Fenomenologi adalah ilmu dalm bidang filsafat yang mempelajari manusia sebagai sebuah fenomena.
Pendekatan fenomenologi dari Rogers konsisten menekankan pandangan bahwa tingkah laku manusia hanya dapat dipahami dari bagaimana dia memandang realita secara subyektif.
 Pendekatan ini juga berpendapat bahwa manusia mempunyai kemampuan untuk menentukan nasibnya sendiri, bahwa hakekat terdalam dari manusia adalah sifatnya yang bertujuan, dapat dipercaya, dan mengejar kesempurnaan diri.
Carl rogers terkenal berkat metode terapi yang dikembangkannya, yaitu tak mengarahkan atau terapi berpusat pada klien.
 Rogers adalah orang pertama yang melibatkan peneliti ke dalam sesi terapi. Dengan cara itu orang mulai belajar mengenai hakekat psikoterapi dan proses beroperasinya
Teori fenomenologis Rogers yaitu realitas setiap orang akan berbeda-beda tergantung pengalamannya,yaitu pengalaman perseptualnya. Lapangan pengalaman tersebut dinamakan fenomenal field. Rogers menerima self dari lapangan fenomena tersebut.
Setiap orang memiliki pengalaman hidup yang berbeda-beda, tergantung bagaimana individu tersebut menyikapinya.
Rogers memandang masa lampau akan mempengaruhi masa  sekarang sehingga berdampak pada masa depan.

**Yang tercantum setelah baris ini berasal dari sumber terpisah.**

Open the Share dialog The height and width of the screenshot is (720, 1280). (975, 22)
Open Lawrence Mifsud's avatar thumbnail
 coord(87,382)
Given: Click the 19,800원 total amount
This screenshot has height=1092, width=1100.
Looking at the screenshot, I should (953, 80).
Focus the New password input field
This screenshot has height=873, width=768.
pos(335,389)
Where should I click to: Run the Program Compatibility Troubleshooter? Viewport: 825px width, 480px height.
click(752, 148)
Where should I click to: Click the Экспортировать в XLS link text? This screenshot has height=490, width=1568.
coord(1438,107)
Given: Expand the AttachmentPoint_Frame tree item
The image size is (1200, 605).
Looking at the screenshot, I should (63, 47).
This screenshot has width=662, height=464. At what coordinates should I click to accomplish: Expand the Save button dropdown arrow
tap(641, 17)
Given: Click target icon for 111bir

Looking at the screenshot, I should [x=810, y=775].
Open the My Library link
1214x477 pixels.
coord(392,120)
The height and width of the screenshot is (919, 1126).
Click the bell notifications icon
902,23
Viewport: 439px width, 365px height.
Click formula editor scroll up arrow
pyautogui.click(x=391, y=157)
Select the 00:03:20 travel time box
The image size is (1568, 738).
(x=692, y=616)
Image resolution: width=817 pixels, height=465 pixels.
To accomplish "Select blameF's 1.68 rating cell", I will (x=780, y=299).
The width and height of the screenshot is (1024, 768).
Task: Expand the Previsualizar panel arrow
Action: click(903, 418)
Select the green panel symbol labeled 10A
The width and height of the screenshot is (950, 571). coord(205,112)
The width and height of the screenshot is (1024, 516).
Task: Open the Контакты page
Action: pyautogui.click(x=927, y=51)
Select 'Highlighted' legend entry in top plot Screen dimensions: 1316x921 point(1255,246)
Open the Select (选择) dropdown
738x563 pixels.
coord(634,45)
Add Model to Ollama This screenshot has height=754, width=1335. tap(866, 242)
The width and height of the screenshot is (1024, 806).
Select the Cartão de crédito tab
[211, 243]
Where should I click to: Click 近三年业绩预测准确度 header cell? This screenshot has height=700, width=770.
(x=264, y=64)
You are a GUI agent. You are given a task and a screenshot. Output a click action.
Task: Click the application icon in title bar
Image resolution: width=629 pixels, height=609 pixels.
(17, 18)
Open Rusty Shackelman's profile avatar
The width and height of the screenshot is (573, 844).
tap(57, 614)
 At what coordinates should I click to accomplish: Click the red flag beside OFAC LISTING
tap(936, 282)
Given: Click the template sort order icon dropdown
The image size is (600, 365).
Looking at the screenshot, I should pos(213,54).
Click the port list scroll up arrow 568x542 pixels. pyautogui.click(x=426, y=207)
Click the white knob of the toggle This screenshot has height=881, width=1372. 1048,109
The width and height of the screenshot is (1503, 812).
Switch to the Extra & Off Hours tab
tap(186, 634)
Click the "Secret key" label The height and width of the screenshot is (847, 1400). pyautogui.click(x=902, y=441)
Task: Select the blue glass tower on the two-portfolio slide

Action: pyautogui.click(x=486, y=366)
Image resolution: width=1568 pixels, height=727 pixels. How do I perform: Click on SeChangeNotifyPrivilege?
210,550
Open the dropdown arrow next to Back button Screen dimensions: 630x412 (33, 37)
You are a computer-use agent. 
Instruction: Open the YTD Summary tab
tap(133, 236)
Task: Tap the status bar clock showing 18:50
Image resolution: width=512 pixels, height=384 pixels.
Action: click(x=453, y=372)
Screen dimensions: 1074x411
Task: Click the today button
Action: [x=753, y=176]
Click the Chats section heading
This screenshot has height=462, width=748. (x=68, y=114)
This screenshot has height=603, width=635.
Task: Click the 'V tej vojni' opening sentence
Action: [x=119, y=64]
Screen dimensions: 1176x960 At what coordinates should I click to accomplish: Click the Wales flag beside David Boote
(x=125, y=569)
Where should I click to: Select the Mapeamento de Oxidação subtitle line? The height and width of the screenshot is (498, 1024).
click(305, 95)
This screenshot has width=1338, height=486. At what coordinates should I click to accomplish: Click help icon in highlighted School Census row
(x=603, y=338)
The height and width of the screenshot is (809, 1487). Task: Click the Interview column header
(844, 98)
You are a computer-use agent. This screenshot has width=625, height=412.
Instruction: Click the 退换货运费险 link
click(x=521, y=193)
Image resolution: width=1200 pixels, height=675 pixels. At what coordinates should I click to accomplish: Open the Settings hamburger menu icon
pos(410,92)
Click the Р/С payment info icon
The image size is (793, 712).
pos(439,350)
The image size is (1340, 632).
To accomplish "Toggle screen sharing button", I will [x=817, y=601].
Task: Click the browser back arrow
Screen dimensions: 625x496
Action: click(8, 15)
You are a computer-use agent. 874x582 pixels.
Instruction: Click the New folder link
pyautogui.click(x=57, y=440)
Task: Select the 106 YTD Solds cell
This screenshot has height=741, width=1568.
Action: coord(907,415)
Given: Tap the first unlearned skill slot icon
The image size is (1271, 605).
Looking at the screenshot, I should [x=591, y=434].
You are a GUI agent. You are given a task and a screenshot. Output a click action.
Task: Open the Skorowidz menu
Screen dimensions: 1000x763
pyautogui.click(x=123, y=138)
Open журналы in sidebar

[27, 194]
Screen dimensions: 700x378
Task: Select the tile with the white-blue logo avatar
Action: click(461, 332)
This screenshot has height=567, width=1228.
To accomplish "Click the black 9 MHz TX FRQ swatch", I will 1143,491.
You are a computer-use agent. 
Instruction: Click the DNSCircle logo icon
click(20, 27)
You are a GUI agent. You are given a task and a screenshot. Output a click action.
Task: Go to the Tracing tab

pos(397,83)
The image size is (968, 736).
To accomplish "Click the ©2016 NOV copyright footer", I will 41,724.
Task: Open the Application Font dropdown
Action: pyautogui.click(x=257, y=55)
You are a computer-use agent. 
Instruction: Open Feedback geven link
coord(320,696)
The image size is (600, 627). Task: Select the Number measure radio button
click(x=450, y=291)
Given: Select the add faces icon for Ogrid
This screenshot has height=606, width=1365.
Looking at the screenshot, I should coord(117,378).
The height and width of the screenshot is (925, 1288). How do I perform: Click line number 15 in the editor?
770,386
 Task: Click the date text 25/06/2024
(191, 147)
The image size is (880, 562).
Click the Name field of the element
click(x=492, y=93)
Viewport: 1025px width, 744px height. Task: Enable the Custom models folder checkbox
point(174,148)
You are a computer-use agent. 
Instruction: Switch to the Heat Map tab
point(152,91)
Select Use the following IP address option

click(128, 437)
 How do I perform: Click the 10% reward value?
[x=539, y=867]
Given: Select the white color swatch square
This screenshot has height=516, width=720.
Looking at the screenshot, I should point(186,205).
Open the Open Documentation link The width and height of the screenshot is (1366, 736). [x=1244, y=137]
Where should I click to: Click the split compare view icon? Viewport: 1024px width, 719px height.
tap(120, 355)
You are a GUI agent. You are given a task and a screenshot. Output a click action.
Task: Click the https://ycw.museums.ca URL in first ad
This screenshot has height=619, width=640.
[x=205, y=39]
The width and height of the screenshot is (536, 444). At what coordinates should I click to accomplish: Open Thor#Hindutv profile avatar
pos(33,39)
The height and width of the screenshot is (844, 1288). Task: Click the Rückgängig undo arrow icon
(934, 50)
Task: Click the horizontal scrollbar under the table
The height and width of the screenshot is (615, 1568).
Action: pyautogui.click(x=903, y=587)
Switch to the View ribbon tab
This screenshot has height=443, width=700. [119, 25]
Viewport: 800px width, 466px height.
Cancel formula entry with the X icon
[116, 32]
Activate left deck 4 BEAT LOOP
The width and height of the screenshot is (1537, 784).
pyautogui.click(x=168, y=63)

Pengalaman tersebut akan membentuk konsep/struktur self  yaitu angapan dirinya berbeda dengan orang lain. setiap pengalaman akan diseleksi menurut struktur self ada yang diterima dan ada pula yang ditolak,penolakan tersebut sebagai upaya mempertahankan konsep self yang telah ada dan pada setiap manusia yang tidak ingin dia ubah..
Fenomenologi dalam arti luas adalah suatu filsafat yang berpegang pada motto Husserl ”kembali kepada berbagai hal itu sendiri”, yang bisa diartikan sebagai deskripsi yang bisa dipercaya dan tidak menyimpang tentang kesegaran kesadaran.
Fenomenologi pada prinsipnya adalah suatu metode:
1)      intuisi langsung sebagai sumber utama pengetahuan,
2)       studi intuitif atas esensi-esensi.
Metode ini diambil oleh berbagai orientasi filosofis yang secara bersama disebut gerakan fenomenologi. Gerakan ini dirintis oleh Franz Brentano (1836-1917), dan dilanjutkan serta didirikan oleh Edmund Husserl (1859-1938).
Metode fenomenologis terdiri dari pengujian terhadap apa saja yang ditemukan dalam kesadaran atau dengan kata lain, terhadap data atau fenomena kesadaran.
Sasaran utama metode fenomenologis bukanlah tindakan kesadaran, melainkan obyek dari kesadaran, umpamanya, segenap hal yang dipersepsi, dibayangkan, diragukan, atau disukai.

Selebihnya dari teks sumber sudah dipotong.